Reproduce the following text on Confederate monument removals in 2020 word for word, from its first sentence to its last.

### PAGE TEXT
==*==
More than 90 Confederate monuments were taken down or moved from public spaces in 2020 following the death of George Floyd, according to new data from the Southern Poverty Law Center.
The latest data documents nearly 800 Confederate monuments that were in the U.S. at the beginning of the year, a number that dwindled to about 700 by the end of 2020.
In August, the Montgomery, Alabama-based law center, found 38 monuments had been removed in the nearly three months since Floyd’s death in Minneapolis on Memorial Day. That number alone was notable, since it had previously taken years for the database to log a similar number of statue removals.
An update to the “Whose Heritage? Public Symbols of the Confederacy” report released Tuesday found another 56 monuments were removed.
“As witnessed on Jan. 6 when an insurrectionist brazenly carried a Confederate flag through the halls of the U.S. Capitol, Confederate symbols are a form of systemic racism used to intimidate, instill fear, and remind Black people that they have no place in American society,” SPLC chief of staff Lecia Brooks said in a statement. “The SPLC firmly believes that all symbols of white supremacy should be removed from public spaces and will continue to support community efforts to remove, rename and relocate them.”
==*==
### RECORD LIST
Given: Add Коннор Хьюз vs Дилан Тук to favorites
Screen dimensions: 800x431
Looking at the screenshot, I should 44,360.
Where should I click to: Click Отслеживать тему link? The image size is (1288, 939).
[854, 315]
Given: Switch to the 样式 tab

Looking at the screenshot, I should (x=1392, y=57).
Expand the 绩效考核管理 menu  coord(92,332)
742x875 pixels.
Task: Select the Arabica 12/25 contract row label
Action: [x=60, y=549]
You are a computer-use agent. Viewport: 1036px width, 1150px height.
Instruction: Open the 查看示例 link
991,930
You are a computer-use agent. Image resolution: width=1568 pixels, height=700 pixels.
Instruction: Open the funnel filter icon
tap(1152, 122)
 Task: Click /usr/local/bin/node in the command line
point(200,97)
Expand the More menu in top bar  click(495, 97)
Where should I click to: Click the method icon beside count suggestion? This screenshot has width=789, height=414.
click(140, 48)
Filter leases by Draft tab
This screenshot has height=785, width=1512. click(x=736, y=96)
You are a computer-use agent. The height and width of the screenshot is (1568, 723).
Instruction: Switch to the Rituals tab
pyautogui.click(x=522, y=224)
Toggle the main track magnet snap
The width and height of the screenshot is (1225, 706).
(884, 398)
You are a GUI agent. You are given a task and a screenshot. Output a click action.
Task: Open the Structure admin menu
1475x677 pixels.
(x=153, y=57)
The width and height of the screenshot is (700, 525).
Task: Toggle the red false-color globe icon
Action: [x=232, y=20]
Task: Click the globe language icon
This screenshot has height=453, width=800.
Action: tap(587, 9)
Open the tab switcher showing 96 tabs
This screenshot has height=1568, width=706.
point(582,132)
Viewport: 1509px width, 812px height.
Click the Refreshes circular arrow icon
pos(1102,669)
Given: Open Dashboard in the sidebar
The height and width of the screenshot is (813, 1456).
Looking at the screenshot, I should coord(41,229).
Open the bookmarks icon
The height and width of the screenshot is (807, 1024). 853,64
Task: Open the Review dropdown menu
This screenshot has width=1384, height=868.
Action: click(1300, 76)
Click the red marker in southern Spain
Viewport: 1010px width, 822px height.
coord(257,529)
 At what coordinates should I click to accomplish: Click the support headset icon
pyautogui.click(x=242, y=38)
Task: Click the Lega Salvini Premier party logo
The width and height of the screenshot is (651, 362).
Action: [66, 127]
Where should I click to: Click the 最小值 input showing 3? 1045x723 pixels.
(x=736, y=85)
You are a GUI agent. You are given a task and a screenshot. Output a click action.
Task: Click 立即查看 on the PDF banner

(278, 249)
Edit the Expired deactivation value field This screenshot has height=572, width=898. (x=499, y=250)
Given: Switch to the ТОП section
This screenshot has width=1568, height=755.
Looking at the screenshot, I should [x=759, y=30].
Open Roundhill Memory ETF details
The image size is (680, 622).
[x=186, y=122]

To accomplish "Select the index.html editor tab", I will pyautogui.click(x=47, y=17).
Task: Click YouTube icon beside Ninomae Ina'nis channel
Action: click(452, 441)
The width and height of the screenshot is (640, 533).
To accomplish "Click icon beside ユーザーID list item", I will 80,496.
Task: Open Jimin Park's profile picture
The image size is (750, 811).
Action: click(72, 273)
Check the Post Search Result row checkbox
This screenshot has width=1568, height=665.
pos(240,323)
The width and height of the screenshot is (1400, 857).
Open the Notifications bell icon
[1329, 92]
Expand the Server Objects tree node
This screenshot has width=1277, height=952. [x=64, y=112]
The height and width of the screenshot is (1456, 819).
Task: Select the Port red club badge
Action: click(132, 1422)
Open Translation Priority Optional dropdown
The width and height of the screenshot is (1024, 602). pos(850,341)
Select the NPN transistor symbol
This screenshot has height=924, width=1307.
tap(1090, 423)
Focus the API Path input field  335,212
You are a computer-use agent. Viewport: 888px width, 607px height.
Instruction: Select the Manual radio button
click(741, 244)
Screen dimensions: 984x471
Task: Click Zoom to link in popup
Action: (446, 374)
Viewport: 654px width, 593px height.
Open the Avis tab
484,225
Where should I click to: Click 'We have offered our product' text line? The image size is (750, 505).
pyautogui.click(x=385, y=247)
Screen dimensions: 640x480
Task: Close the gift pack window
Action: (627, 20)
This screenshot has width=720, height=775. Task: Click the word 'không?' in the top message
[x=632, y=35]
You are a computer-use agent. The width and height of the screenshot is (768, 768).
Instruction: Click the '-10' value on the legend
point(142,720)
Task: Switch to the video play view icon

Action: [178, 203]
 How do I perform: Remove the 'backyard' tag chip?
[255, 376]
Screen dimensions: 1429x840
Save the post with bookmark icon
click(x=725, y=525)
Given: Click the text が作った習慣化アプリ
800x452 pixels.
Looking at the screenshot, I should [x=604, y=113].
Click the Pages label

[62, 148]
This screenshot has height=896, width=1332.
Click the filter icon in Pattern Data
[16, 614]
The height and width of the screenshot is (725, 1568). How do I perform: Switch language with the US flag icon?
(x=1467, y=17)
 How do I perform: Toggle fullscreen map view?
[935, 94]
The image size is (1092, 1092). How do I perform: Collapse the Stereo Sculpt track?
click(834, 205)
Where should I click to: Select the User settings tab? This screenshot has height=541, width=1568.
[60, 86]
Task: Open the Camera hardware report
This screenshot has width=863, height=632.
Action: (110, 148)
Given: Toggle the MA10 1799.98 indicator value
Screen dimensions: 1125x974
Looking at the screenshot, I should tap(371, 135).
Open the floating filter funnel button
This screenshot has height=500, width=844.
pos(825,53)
==*==
### TASK SOLUTION
More than 90 Confederate monuments were taken down or moved from public spaces in 2020 following the death of George Floyd, according to new data from the Southern Poverty Law Center.
The latest data documents nearly 800 Confederate monuments that were in the U.S. at the beginning of the year, a number that dwindled to about 700 by the end of 2020.
In August, the Montgomery, Alabama-based law center, found 38 monuments had been removed in the nearly three months since Floyd’s death in Minneapolis on Memorial Day. That number alone was notable, since it had previously taken years for the database to log a similar number of statue removals.
An update to the “Whose Heritage? Public Symbols of the Confederacy” report released Tuesday found another 56 monuments were removed.
“As witnessed on Jan. 6 when an insurrectionist brazenly carried a Confederate flag through the halls of the U.S. Capitol, Confederate symbols are a form of systemic racism used to intimidate, instill fear, and remind Black people that they have no place in American society,” SPLC chief of staff Lecia Brooks said in a statement. “The SPLC firmly believes that all symbols of white supremacy should be removed from public spaces and will continue to support community efforts to remove, rename and relocate them.”